By contrast, the most compelling argument that diabetes susceptibility didn’t get into the gene pool a few tens of thousand years ago actually comes from the genes themselves. In just about every case, it turns out that the ancestral allele, the one we share with chimpanzees and other primates, is the one that is more risky. In other words, the protective types are the ones that have been increasing in frequency for the last few millennia. Without these, obesity and diabetes would be even more prevalent than they are. Frankly, we have no idea yet what forces, if any, are favoring them, but we can thank our lucky stars that they are around.

Disequilibrium and Metabolic Syndrome

A possible explanation for the increase in resistance factors is that there has been selection against the disease of diabetes. This seems unlikely since until recently it was not prevalent enough to affect reproduction with the necessary selection intensity. Perhaps there is selection involving a more subtle aspect of diet, and the impact of diabetes incidence is a side effect of this. Alternatively, the regulation of metabolism may be so complicated, involving hundreds of genes each with a variety of alleles, that it is inevitable that the network malfunctions in some people after a few key components of the system change.

One of the central ideas of this book is that humans are now outside their normal buffering zone. Instead of thinking of some optimal body mass or blood glucose level, we ought to be thinking of well-buffered systems of interactions that keep weight and energy within a critical range in the face of a constantly shifting environment. On this view it is absolutely critical that there be genetic variation to absorb the environmental insults that any organism faces: seasonal food sources, droughts, famines, illness, pregnancy, and growing old. They all put pressure on our metabolism, and it pays to have a flexible response.
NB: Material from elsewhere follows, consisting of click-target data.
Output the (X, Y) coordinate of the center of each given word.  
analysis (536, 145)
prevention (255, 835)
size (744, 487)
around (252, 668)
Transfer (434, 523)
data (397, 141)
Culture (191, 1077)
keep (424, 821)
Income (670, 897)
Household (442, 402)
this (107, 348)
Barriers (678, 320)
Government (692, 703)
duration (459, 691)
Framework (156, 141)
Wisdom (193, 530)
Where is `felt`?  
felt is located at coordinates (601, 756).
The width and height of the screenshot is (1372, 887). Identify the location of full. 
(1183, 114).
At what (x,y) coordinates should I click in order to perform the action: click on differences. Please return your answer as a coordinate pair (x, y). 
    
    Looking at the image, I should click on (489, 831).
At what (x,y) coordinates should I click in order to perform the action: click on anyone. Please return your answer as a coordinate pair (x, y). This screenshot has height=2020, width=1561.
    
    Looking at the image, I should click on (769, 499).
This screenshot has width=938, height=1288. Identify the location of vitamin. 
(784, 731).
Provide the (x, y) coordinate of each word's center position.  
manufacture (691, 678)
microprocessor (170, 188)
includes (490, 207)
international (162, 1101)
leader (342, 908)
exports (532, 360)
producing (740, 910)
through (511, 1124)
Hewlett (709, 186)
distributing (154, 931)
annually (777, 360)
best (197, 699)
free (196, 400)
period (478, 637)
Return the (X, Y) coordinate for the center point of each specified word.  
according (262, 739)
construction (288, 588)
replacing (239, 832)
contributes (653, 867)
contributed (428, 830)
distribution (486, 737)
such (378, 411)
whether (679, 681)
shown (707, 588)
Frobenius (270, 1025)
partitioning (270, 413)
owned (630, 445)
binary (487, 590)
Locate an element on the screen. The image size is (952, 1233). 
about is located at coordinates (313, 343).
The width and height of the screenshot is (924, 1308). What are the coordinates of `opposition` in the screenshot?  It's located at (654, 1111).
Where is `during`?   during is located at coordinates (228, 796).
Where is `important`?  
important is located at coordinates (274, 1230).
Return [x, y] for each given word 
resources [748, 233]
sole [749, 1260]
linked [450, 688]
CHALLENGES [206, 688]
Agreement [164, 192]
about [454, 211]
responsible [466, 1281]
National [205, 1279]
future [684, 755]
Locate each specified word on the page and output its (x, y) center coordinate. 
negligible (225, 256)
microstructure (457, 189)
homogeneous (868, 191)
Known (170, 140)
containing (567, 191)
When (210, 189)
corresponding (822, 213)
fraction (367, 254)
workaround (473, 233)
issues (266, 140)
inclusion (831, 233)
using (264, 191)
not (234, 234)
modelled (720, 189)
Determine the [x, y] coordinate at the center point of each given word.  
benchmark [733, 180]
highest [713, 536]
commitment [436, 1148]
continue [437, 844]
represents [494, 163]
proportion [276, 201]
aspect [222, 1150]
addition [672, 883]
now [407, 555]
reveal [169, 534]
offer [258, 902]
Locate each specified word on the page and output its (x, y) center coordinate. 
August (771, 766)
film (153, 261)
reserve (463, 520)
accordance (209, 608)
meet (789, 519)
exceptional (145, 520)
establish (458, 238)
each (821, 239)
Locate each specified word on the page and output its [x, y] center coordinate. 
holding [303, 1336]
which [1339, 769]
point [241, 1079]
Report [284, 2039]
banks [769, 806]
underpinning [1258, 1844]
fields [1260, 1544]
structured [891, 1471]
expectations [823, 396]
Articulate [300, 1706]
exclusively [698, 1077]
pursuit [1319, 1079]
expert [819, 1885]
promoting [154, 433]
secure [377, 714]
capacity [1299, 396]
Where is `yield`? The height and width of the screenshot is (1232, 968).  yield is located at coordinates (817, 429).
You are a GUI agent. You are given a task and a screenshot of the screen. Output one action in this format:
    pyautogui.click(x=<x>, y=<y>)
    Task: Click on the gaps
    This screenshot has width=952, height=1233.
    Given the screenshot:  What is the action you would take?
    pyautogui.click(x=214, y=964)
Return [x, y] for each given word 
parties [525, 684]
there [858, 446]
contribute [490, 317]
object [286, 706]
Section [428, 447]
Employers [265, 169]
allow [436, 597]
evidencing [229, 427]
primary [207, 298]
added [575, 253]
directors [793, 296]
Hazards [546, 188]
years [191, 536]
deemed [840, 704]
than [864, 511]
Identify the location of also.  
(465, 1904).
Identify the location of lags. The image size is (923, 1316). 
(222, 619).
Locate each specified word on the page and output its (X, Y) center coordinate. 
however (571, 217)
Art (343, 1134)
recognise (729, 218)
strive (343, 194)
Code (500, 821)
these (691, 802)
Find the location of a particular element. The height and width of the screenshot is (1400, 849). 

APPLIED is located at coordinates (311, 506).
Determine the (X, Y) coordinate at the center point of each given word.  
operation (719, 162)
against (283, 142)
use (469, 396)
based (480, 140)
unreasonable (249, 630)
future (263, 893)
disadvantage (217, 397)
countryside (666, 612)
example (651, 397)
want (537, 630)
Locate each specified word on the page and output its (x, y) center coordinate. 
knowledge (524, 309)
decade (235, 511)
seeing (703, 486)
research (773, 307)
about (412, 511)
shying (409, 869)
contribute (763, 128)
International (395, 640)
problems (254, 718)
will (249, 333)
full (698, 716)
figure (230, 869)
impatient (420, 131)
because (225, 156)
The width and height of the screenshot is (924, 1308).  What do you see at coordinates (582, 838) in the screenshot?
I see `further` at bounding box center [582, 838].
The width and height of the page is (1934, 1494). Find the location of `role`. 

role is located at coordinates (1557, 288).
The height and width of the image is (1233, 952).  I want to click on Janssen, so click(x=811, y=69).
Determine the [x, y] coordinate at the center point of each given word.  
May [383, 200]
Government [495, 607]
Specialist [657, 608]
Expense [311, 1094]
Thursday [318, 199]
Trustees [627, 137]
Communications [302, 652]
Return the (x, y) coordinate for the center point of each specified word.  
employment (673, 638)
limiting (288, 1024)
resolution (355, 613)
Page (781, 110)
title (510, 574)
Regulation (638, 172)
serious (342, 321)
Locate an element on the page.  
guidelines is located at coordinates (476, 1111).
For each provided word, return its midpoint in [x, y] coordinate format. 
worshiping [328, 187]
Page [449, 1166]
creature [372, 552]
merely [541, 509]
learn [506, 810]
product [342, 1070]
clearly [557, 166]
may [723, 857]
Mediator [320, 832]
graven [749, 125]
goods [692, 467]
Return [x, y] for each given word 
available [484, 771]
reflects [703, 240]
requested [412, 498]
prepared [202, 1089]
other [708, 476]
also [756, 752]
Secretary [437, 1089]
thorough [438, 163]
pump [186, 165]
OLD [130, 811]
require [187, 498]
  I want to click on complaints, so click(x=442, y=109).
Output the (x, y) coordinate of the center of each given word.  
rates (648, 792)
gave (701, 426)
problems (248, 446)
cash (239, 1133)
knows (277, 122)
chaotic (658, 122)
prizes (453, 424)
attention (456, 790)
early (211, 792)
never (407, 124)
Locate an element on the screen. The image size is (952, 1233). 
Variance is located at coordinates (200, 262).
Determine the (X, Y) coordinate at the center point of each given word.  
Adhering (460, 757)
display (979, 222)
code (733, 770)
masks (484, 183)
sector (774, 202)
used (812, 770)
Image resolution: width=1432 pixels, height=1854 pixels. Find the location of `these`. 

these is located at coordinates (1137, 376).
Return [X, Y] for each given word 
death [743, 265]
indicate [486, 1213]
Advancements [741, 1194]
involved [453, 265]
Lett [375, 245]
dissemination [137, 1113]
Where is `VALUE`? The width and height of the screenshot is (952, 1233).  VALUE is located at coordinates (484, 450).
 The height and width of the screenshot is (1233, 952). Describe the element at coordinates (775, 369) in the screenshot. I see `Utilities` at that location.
For millions of years primates had a relatively constant range of pressures and evolved a system of hormones based around insulin, leptin, and some others that worked pretty efficiently. Then we decided as a species to start migrating around the world, to have odd monthly menstrual cycles, and to live longer than we were ever meant to. At various times we’ve switched from being herbivores to carnivores to omnivores, from hunter-gatherers to pastoralists, and most recently to cornivores. Our metabolic systems are stressed and confused.

Disequilibrium. Imbalance. Desynchronization. Instability. Mismatch. Call it what you will, but the fundamental problem is that our modern lifestyle is out of step with the genetic legacy of millions of years. Our omnivorous diet exposes us to a much wider range of toxins and pathogens than most species see, putting pressure on the exquisite network of cytokines and other signaling molecules that regulate fat and sugar metabolism.

Our wanderings have exposed us to such a wide range of climates and food sources that the metabolic system is forced to adapt locally. All these pressures and others are nudging the metabolic genetic network away from a balance forged over the course of mammalian evolution. More than a third of all people living in developed countries are now at risk for a metabolic syndrome of ill health that includes diabetes and heart disease. It will take tens, if not hundreds, of thousands of generations to find a new equilibrium to cope with the impact of a few thousand generations of profound perturbation.

Disequilibrium also exists between the energy dense Western diet and our genetic constitution, however, it has been shaped by human evolution. When you push any well-buffered system to the limits, it breaks down. We push the biochemistry and physiology of glucose homeostasis to the limits every day, and it is inevitable that some genetic combinations are less able to cope than others.

What to do about it? Western practice is to treat the symptoms. More drugs, please! Eventually, perhaps too society will call for eugenic approaches that will rid the gene pool of this scourge. Surely we will recognize instead that it is much easier and more human to change attitudes and shift lifestyles. Change what we eat and how we eat, and change our parenting practices that permit or even encourage young children to adopt the very habits that threaten their future happiness.